Material shown:
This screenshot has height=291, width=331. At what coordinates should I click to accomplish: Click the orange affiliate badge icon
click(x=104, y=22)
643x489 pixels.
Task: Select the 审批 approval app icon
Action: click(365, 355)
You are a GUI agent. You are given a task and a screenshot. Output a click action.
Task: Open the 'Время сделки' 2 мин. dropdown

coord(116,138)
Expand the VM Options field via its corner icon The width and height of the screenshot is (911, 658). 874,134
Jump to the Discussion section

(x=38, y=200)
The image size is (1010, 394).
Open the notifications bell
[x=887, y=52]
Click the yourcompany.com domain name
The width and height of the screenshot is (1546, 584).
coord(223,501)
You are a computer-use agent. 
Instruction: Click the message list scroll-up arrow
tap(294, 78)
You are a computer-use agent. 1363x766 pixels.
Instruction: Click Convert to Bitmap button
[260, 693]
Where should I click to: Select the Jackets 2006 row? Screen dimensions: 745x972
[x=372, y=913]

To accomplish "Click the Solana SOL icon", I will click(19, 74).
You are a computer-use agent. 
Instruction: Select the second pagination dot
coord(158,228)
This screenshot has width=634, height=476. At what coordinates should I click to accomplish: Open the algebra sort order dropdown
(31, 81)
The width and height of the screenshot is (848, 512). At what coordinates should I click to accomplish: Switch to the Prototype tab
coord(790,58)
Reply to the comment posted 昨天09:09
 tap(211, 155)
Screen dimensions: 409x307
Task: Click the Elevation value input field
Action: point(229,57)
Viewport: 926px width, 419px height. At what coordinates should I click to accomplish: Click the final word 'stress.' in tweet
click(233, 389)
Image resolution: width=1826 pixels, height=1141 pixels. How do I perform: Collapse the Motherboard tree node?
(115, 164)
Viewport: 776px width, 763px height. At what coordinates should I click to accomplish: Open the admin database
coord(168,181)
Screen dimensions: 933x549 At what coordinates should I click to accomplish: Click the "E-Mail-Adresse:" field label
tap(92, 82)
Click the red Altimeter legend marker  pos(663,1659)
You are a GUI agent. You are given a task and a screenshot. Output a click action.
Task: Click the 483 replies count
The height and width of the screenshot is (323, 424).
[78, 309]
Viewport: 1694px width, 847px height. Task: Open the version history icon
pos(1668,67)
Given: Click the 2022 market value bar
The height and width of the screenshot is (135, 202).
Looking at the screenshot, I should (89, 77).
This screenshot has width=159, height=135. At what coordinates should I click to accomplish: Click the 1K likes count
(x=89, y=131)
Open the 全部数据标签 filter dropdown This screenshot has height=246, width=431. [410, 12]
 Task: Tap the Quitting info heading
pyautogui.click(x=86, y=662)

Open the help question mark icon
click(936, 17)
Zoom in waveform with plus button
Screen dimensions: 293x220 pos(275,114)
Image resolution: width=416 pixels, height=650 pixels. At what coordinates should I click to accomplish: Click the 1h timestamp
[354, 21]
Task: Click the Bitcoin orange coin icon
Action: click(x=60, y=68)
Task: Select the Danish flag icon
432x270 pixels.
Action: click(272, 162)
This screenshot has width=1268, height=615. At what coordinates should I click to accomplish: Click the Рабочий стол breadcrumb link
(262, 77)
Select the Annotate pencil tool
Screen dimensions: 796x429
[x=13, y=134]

Your objective: Reproduce all the rows above verbatim, line for line.

Finished exercise:
This screenshot has height=291, width=331. At what coordinates should I click to accomplish: Click the orange affiliate badge icon
click(x=104, y=22)
643x489 pixels.
Task: Select the 审批 approval app icon
Action: click(365, 355)
You are a GUI agent. You are given a task and a screenshot. Output a click action.
Task: Open the 'Время сделки' 2 мин. dropdown

coord(116,138)
Expand the VM Options field via its corner icon The width and height of the screenshot is (911, 658). 874,134
Jump to the Discussion section

(x=38, y=200)
The image size is (1010, 394).
Open the notifications bell
[x=887, y=52]
Click the yourcompany.com domain name
The width and height of the screenshot is (1546, 584).
coord(223,501)
You are a computer-use agent. 
Instruction: Click the message list scroll-up arrow
tap(294, 78)
You are a computer-use agent. 1363x766 pixels.
Instruction: Click Convert to Bitmap button
[260, 693]
Where should I click to: Select the Jackets 2006 row? Screen dimensions: 745x972
[x=372, y=913]

To accomplish "Click the Solana SOL icon", I will click(19, 74).
You are a computer-use agent. 
Instruction: Select the second pagination dot
coord(158,228)
This screenshot has width=634, height=476. At what coordinates should I click to accomplish: Open the algebra sort order dropdown
(31, 81)
The width and height of the screenshot is (848, 512). At what coordinates should I click to accomplish: Switch to the Prototype tab
coord(790,58)
Reply to the comment posted 昨天09:09
 tap(211, 155)
Screen dimensions: 409x307
Task: Click the Elevation value input field
Action: point(229,57)
Viewport: 926px width, 419px height. At what coordinates should I click to accomplish: Click the final word 'stress.' in tweet
click(233, 389)
Image resolution: width=1826 pixels, height=1141 pixels. How do I perform: Collapse the Motherboard tree node?
(115, 164)
Viewport: 776px width, 763px height. At what coordinates should I click to accomplish: Open the admin database
coord(168,181)
Screen dimensions: 933x549 At what coordinates should I click to accomplish: Click the "E-Mail-Adresse:" field label
tap(92, 82)
Click the red Altimeter legend marker  pos(663,1659)
You are a GUI agent. You are given a task and a screenshot. Output a click action.
Task: Click the 483 replies count
The height and width of the screenshot is (323, 424).
[78, 309]
Viewport: 1694px width, 847px height. Task: Open the version history icon
pos(1668,67)
Given: Click the 2022 market value bar
The height and width of the screenshot is (135, 202).
Looking at the screenshot, I should (89, 77).
This screenshot has width=159, height=135. At what coordinates should I click to accomplish: Click the 1K likes count
(x=89, y=131)
Open the 全部数据标签 filter dropdown This screenshot has height=246, width=431. [410, 12]
 Task: Tap the Quitting info heading
pyautogui.click(x=86, y=662)

Open the help question mark icon
click(936, 17)
Zoom in waveform with plus button
Screen dimensions: 293x220 pos(275,114)
Image resolution: width=416 pixels, height=650 pixels. At what coordinates should I click to accomplish: Click the 1h timestamp
[354, 21]
Task: Click the Bitcoin orange coin icon
Action: click(x=60, y=68)
Task: Select the Danish flag icon
432x270 pixels.
Action: click(272, 162)
This screenshot has width=1268, height=615. At what coordinates should I click to accomplish: Click the Рабочий стол breadcrumb link
(262, 77)
Select the Annotate pencil tool
Screen dimensions: 796x429
[x=13, y=134]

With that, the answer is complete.